On 3 and 4 July 2014, a high level seminar for fostering cooperation between the International Criminal Court (ICC) and States Parties to the Rome Statute was held in Accra, Ghana. Government representatives and other high level officials from nine African countries – Angola, Botswana, The Gambia, Ghana, Liberia, Mozambique, Nigeria, Sierra Leone, and Tanzania – as well as Norway and the Netherlands, ICC officials and experts held in-depth discussions on cooperation between the ICC and States Parties, with an emphasis on witness protection and investigations. The seminar highlighted the importance of judicial cooperation nationally, regionally and with the International Criminal Court, and explored avenues on how the capacity of States in this regard could be strengthened.
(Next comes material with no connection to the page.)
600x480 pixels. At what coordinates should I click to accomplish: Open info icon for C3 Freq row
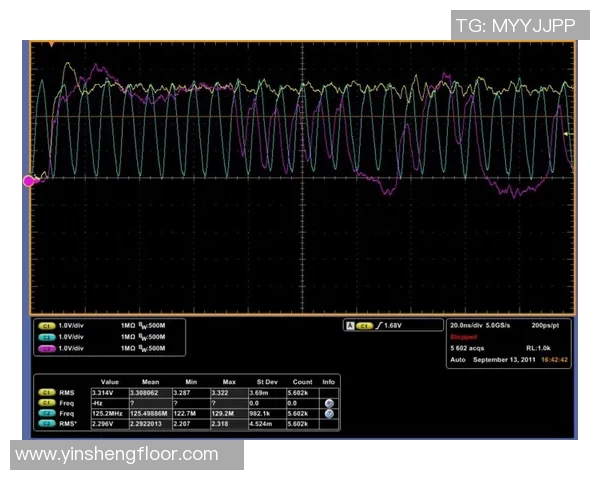(329, 414)
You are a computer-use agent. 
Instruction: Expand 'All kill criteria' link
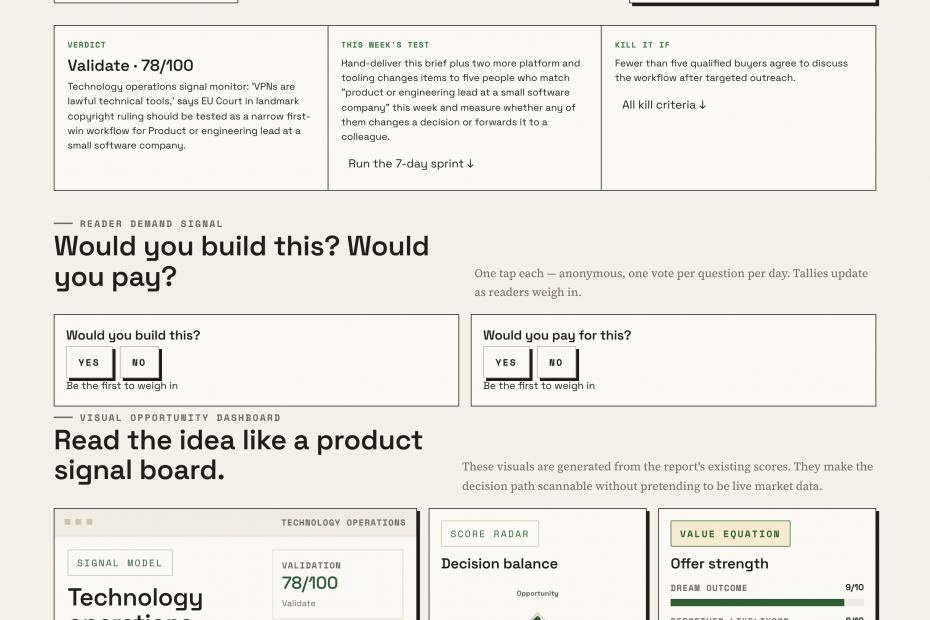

In her keynote address to open the seminar, ICC First Vice-President Judge Sanji Mmasenono Monageng stated: “The Rome Statute is fundamentally based on the concept of complementarity, under which national jurisdictions and the ICC are both working toward the same goal of ending impunity for the gravest crimes of concern to the humankind. Accordingly, the strengthening of a State’s capability to cooperate effectively with the ICC in many cases also translates to improved capacity of national authorities to investigate, prosecute and adjudicate Rome Statute crimes”.

Representing the seminar’s host state, Ghana’s Attorney General and Minister for Justice, H.E. Marietta Brew Appiah-Opong stated: “This seminar aims at stimulating high level in-depth discussions on some of the most relevant issues regarding cooperation between the International Criminal Court and States Parties in respect of the protection of witnesses as well as the connection between national capacity building and international cooperation. Member States would be expected to commit to the full implementation of adopted legislation as soon as possible”.

In all of its activities, the ICC relies on the cooperation of States and international organisations, including in arresting and surrendering suspects, seizing and freezing assets, enforcing sentences of imprisonment pronounced by the Court, receiving detainees after their interim release, or relocating witnesses. The Court may enter into arrangements or agreements to provide such cooperation.

The event was organized by the ICC in close cooperation with the Norwegian Embassy to the Kingdom of the Netherlands and the Permanent Representative of the Netherlands to the ICC, funded by the European Commission, the Governments of the Netherlands and Norway, and supported by the Government of Ghana.

The International Criminal Court is an independent, permanent court that tries persons accused of the most serious crimes of concern to the international community as a whole, namely the crime of genocide, crimes against humanity, war crimes and the crime of aggression.